Community Health Systems (NYSE: CYH) is still at it. The financially troubled hospital chain unloaded three more hospitals in May, bringing the number of divested facilities in 2019 to seven.
The latest announcements involved two Florida hospitals, Heart of Florida Regional Medical Center (193 beds) in Davenport and Lake Wales Medical Center (160 beds) in Lake Wales, along with their respective assets, physician clinic operations and outpatient services.
The acquirer is AdventHealth, formerly known as Adventist Health System, a not-for-profit healthcare system with 45 hospital campuses and more than 8,200 licensed beds in nine states. Lake Wales Medical Center has been struggling financially since at least 2015, while Heart of Florida Regional has been financially healthy.
The third hospital, located in College Station, Texas, was sold to CHI St. Joseph Health, a not-for-profit four-hospital system in the Brazos Valley. CHI St. Joseph is part of Catholic Health Initiatives, which merged with Dignity Health in 2018 to form CommonSpirit Health.

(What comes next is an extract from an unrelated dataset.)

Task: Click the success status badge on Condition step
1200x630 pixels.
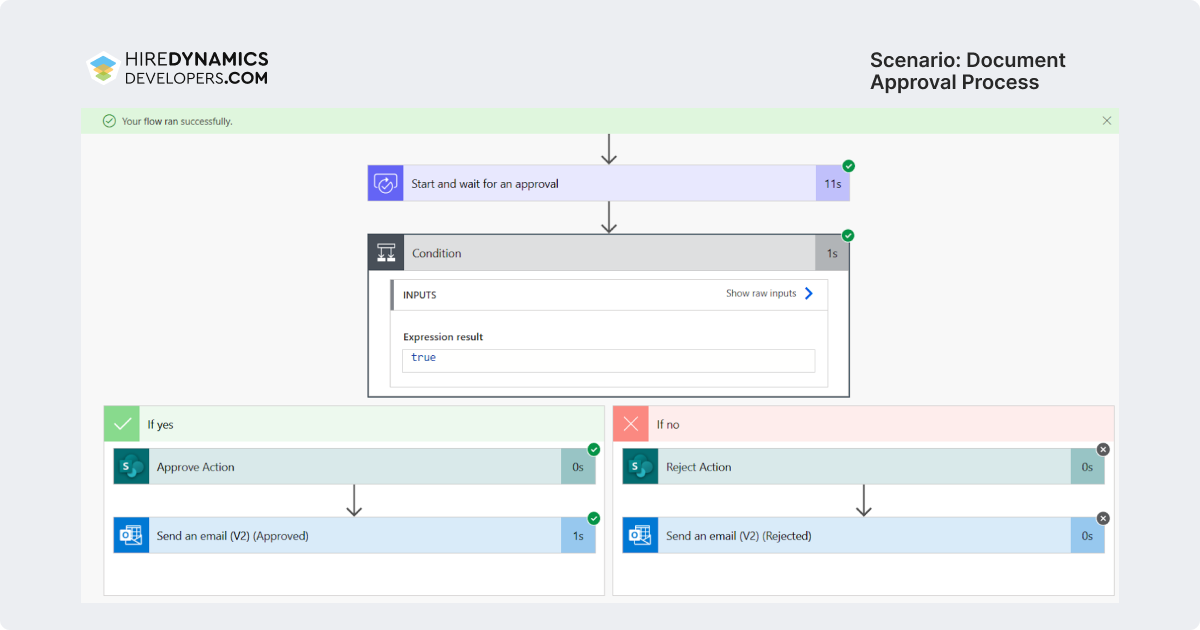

The divested hospital, 167-bed College Station Medical Center, will operate as a Catholic healthcare facility once the transfer is complete, expected in the third quarter of 2019.
All three hospitals were among the additional planned divestitures discussed on Community Health’s first quarter 2019 earnings call. On that call, CEO Wayne Smith said the current plan, which includes both 2018 and 2019, called for divestitures of at least $2 billion of annual net revenue with a mid-single-digit EBITDA margin.
Since the beginning of 2018, CHS has closed divestitures accounting for approximately $1.5 billion of net revenue, generating approximately $550 million of gross proceeds. Those divestitures consisted of hospitals with low single-digit EBITA margins.
Through these divestitures, CHS has shifted its portfolio of hospitals, now a combined total of 106 in 18 states, away from rural areas, retaining those in urban/suburban markets where populations are healthier and have higher levels of education and employment. It’s also depending less on hospitals for net revenue. In a presentation to UBS on May 23, the company said 51% of its net revenue now comes from outpatient services.